I’m not going to talk about Beyoncé. There is nothing more to say than what has already been said. She deserved to take home the award for Album of the Year, but the National Academy of Recording Sciences, which tends to gravitate toward the old-school studio way of production, chose another equally deserving winner.

But I’m not going to talk about Beyoncé.

I will, however, talk about Kanye West.

Variety writer Andrew Barker said it best: “Kanye West is one of only a handful of modern working musicians who will likely have an entire chapter dedicated to him when the final volume of pop music history is written.”

As a huge fan of West’s music—and let’s just be honest, I’m obsessed with his total image—Grammys night was a good night for me. West has become increasingly tolerable and almost endearing to the general public, and his performances and light-hearted moments added to that view.

The next morning, however, as interviews and sound bites started to roll in from various entertainment news outlets, it was clear West’s somewhat evolved image had reverted back to square one.

As interviews and sound bites started to roll in from various entertainment news outlets, it was clear West’s somewhat evolved image had reverted back to square one.”

— Codi Mohr

His comments about Beck’s Album of the Year win ignited the Internet with several op-eds and think pieces. But they seem to be taking it all a bit too far and way too personally.

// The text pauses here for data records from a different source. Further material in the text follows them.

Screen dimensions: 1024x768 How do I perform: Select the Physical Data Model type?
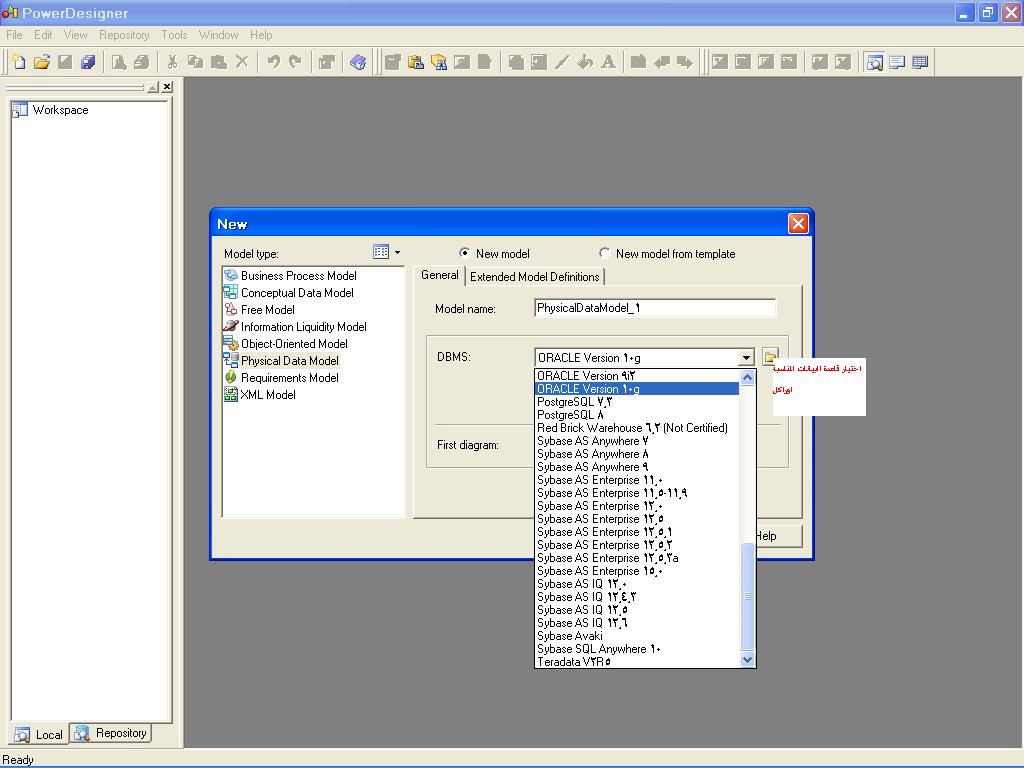[x=289, y=361]
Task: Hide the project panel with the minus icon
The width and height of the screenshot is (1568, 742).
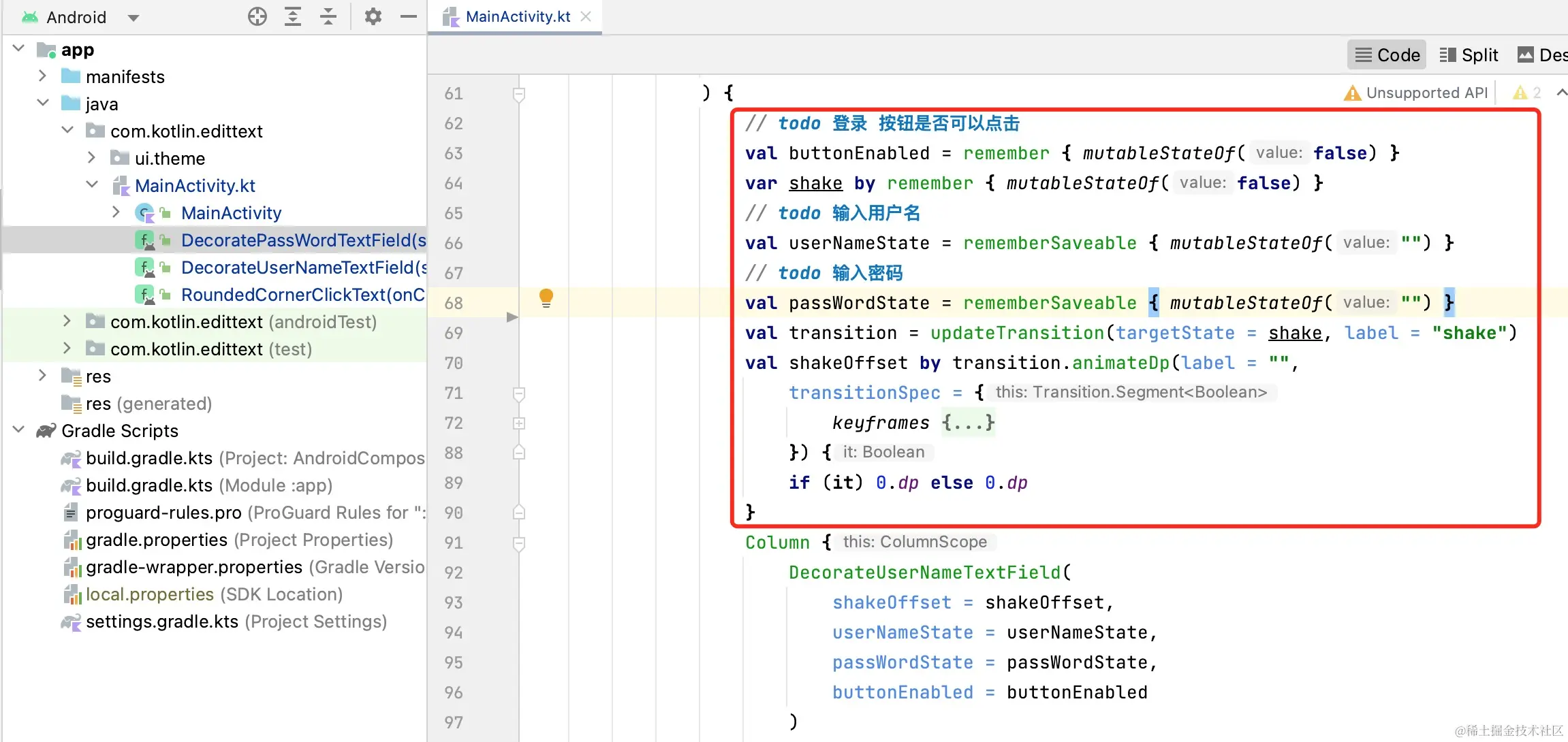Action: click(409, 16)
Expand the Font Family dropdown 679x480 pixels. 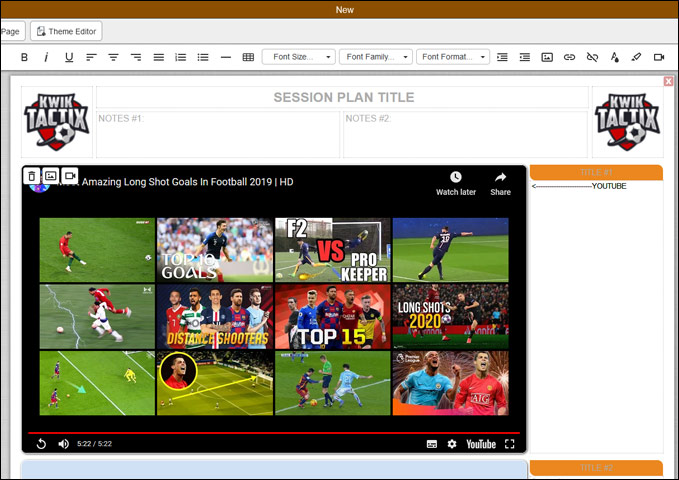(x=375, y=57)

In my head, what really happened is as follows:

West walks the red carpet with his beautiful wife, does some interviews without sounding like a total self-centered jerk (thanks to questions being fielded by Kim), kills his solo performance of “Only One” and completely throws down with Paul McCartney and Rihanna in “FourFiveSeconds.

He takes his seat post-performance and prepares to congratulate Queen Bey on her imminent Album of the Year victory.

Prince opens the envelope. “And the Grammy goes to… Beck, ‘Morning Phase.’”

West, shocked, makes the most of the moment. If the world’s eyes aren’t going to be on Beyoncé, they’re going to be on him. He starts to climb the stairs, knowing the reactions behind him will distract viewers and audience members from watching Beck.

Inches from the microphone, West spins around and returns to his seat. The crowd loses its collective mind.

After the show, West and Kardashian-West do the obligatory interviews, and Kanye decides, in the moment, he wants his comical stunt to be symbolic.

So he calls out Beck for not deserving the award, and the world revolts against him once again.

First of all, why would the Academy seat someone with such a reputation so close to the stage? With West, there is always a potential, or maybe more of an inevitability, for controversy or spectacle, so why risk seating him so close to the action?

To label myself as the typical fan standing up for an artist who makes a mistake, Kanye’s just being Kanye. So he interrupts a silly award show. As someone who takes award shows of all kinds quite seriously, even I can admit how irrelevant it all is in the end.

Unfortunately I truly believe he never had any intention, originally, beyond a meta representation. But in his hunger for attention, West devised a way to keep his name in the headlines — as though he needed one.

The show is about recognizing artistry. Although West disagrees, the Academy is made up of industry men and women who, even if they choose more traditional winners, know music. They made their choice, right or wrong, and West is exploiting that choice for his own publicity, simple as that.